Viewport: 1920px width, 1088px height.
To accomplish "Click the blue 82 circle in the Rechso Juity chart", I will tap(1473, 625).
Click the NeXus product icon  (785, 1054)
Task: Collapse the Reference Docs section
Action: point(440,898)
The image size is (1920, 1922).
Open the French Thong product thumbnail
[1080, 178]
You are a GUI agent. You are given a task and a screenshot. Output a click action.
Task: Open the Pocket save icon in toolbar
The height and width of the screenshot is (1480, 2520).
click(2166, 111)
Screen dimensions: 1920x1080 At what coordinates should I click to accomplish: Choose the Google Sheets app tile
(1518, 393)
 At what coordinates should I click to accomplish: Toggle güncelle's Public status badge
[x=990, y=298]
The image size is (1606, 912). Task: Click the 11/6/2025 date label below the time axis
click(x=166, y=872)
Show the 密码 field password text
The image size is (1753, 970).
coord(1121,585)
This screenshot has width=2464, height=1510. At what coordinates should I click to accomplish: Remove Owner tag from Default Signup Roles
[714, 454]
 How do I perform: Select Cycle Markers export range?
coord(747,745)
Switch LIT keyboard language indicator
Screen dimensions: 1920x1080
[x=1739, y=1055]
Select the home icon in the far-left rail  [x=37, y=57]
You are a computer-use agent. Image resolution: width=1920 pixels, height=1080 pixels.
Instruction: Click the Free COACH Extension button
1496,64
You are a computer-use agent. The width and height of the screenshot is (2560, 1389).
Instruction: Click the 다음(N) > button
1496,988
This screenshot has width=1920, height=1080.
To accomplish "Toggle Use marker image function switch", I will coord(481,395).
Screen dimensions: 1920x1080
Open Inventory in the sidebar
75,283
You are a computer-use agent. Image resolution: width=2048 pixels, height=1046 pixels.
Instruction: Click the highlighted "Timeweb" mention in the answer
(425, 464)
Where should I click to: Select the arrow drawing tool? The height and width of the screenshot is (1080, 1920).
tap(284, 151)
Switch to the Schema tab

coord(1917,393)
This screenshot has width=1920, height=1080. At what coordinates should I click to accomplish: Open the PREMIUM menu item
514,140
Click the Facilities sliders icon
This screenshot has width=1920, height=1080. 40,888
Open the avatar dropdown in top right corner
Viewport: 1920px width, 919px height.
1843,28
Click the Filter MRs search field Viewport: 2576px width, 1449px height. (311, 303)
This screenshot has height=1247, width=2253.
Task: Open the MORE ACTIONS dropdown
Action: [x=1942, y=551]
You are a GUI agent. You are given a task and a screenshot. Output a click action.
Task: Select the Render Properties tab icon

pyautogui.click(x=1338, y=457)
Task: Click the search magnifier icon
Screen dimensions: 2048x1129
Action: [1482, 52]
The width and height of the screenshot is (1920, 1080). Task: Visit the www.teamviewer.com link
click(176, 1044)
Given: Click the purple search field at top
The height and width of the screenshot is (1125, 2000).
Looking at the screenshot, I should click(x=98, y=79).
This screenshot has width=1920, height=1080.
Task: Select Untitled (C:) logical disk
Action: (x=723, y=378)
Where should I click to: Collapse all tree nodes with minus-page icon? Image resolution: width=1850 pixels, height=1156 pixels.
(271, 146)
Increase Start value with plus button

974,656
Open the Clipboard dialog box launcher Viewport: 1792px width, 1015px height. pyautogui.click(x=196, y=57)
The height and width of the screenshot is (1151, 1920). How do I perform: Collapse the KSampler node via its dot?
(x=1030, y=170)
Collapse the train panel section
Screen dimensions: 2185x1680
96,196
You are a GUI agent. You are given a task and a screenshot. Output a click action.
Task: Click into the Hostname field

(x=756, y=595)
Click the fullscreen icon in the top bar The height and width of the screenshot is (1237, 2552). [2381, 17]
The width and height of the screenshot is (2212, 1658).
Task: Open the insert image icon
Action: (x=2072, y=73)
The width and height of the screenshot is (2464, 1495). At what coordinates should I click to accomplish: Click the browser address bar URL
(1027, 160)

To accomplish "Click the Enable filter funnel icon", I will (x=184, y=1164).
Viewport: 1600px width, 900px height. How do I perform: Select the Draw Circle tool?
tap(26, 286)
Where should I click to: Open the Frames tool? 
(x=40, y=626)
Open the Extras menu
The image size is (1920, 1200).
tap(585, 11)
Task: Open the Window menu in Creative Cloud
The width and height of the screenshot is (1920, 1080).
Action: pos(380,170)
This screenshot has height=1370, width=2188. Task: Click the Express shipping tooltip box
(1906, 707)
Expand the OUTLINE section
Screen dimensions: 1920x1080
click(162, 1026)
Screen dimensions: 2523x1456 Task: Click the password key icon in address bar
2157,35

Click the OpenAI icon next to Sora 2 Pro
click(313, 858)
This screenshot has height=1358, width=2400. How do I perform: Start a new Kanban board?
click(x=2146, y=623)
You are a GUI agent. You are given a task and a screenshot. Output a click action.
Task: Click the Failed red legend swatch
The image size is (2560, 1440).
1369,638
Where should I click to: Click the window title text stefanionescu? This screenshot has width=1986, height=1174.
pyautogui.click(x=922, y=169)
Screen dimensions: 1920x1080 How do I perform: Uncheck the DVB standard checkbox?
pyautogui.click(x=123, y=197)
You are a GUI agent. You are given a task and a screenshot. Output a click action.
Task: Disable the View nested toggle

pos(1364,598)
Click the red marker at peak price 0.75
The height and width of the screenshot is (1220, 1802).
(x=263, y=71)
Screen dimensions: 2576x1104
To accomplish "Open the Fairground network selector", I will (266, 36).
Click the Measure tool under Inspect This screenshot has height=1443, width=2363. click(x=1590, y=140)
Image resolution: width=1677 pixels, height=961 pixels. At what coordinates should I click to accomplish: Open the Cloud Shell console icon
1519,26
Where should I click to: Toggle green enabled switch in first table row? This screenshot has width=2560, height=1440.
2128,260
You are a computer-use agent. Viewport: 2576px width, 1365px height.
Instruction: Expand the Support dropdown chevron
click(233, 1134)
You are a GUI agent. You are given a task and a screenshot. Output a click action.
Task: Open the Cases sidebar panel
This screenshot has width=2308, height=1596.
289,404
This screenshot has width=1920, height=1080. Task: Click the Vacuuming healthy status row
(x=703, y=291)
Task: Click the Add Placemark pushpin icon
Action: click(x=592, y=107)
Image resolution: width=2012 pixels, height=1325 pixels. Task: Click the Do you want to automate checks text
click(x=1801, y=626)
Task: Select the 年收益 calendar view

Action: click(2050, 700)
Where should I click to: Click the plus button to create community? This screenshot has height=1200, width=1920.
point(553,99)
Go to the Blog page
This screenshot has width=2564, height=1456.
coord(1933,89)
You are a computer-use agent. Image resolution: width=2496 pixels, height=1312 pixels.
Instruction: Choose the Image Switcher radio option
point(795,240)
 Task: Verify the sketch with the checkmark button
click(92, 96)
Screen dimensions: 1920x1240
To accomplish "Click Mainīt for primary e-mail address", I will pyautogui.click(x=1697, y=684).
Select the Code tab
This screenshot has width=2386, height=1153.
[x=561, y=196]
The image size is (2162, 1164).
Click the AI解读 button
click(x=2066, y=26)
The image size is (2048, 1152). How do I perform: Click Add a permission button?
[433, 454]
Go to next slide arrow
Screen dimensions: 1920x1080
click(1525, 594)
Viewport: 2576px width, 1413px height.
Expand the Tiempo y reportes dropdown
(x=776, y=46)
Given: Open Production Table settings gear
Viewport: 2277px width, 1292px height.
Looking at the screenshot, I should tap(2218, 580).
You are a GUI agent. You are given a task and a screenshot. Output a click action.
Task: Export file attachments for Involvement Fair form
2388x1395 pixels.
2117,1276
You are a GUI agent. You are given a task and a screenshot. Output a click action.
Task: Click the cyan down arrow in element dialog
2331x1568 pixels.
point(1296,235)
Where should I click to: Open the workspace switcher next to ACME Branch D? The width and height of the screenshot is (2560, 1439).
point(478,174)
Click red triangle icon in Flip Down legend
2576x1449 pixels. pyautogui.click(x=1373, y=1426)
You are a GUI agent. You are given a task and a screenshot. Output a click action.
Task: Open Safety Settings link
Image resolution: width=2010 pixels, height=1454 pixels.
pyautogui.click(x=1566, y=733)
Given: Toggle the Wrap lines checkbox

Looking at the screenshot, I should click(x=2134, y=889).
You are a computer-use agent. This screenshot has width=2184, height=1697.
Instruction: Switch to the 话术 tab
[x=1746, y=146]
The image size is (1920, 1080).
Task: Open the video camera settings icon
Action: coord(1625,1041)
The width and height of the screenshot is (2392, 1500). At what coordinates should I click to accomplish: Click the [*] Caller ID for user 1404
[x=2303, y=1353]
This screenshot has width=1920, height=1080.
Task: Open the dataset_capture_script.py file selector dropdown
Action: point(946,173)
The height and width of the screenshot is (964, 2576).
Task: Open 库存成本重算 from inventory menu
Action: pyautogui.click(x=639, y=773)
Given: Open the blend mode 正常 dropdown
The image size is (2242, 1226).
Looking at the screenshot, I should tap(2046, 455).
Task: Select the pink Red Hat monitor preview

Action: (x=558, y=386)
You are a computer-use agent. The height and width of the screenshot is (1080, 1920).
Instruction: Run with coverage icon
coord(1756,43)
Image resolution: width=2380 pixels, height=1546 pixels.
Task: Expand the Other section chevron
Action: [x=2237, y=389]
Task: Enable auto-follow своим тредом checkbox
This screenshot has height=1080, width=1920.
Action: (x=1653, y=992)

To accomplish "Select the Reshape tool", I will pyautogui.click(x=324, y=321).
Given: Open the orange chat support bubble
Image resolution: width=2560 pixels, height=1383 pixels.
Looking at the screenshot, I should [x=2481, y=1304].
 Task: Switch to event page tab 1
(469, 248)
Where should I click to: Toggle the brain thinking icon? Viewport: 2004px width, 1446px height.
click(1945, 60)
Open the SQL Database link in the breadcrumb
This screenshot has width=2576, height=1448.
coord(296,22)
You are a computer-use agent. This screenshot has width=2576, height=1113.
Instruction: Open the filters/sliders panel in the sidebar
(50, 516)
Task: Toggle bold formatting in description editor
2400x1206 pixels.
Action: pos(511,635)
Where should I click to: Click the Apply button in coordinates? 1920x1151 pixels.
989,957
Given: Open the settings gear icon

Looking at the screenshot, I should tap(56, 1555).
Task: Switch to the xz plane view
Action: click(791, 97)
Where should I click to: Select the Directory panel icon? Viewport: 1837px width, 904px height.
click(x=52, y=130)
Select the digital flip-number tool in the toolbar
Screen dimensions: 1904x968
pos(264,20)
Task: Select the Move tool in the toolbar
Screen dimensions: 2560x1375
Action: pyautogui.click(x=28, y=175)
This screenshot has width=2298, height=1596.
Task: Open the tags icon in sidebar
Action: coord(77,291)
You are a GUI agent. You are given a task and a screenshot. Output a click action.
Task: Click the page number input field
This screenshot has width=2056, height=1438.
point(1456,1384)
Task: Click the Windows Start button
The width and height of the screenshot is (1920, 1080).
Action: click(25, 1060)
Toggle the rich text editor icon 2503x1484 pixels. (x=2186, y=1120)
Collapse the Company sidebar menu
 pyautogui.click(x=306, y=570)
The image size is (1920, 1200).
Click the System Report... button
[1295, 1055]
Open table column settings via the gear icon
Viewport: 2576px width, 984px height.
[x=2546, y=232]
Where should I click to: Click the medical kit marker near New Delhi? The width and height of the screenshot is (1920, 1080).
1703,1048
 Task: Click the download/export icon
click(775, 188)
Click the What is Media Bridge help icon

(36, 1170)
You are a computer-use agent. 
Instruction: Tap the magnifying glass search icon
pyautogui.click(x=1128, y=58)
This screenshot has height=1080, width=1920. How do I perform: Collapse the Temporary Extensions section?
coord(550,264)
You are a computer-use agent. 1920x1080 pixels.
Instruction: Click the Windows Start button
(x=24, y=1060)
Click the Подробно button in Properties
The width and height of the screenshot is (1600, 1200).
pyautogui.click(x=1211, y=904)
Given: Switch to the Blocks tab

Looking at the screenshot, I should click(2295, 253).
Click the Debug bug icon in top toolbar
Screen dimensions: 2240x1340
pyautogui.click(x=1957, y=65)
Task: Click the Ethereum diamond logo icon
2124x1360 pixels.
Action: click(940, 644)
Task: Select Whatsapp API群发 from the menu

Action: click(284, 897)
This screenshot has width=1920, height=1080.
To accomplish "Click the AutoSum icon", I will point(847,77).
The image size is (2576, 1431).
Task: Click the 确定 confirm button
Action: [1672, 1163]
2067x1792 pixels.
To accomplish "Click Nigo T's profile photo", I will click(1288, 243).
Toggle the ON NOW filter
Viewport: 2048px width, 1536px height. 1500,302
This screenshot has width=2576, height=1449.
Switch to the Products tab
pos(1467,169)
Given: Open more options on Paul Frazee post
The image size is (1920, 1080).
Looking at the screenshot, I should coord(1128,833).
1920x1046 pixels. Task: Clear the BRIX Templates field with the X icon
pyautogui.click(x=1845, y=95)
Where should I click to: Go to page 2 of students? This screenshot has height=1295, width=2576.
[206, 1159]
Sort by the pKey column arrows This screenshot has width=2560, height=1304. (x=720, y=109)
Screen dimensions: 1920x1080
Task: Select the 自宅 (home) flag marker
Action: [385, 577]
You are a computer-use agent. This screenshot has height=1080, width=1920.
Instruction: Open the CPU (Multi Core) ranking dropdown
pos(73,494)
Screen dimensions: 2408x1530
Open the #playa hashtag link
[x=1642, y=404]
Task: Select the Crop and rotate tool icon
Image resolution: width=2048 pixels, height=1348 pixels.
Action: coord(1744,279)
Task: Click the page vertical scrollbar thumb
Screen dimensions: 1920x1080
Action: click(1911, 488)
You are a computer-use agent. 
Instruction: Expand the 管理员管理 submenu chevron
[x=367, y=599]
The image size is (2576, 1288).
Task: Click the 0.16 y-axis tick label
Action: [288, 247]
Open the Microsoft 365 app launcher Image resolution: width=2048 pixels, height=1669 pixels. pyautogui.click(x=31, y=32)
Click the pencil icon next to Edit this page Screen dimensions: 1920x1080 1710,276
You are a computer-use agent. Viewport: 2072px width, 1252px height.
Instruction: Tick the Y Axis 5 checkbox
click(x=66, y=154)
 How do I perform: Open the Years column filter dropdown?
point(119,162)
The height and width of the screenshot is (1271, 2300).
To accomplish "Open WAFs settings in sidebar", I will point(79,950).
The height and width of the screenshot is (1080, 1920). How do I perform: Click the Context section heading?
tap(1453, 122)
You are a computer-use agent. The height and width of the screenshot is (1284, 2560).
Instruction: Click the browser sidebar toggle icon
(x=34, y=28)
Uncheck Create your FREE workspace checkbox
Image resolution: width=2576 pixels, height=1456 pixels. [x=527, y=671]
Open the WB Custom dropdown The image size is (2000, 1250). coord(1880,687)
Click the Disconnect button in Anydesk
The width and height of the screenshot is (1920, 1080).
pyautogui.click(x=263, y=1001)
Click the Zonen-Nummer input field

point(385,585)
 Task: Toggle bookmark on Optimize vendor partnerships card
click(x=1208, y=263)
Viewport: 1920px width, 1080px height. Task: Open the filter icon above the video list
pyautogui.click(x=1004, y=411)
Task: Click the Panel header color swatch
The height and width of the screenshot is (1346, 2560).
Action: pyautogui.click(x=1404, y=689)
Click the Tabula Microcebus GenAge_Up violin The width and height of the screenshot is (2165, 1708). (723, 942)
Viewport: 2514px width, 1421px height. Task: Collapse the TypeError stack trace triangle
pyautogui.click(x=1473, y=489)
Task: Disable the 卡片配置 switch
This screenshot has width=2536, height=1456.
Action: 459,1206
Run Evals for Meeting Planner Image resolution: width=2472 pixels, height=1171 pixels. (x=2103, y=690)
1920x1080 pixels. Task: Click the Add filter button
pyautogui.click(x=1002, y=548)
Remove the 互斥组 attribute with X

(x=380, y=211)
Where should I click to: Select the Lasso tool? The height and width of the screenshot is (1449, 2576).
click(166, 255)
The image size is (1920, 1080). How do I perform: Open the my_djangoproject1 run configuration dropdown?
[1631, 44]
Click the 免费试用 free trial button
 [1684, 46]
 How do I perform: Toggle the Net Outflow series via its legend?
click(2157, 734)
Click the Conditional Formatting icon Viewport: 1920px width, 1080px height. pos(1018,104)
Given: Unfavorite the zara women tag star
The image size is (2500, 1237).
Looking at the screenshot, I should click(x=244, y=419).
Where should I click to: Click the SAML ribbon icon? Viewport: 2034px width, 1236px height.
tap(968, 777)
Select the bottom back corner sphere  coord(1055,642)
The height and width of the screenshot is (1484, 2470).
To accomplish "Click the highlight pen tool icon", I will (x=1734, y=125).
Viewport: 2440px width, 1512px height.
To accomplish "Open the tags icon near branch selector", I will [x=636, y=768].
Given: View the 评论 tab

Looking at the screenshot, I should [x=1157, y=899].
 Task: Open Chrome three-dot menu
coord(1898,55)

→ Task:
Take each line above that contains "dialog" and copy it out.

→ Solved problem:
Open the Clipboard dialog box launcher Viewport: 1792px width, 1015px height. pyautogui.click(x=196, y=57)
Task: Click the cyan down arrow in element dialog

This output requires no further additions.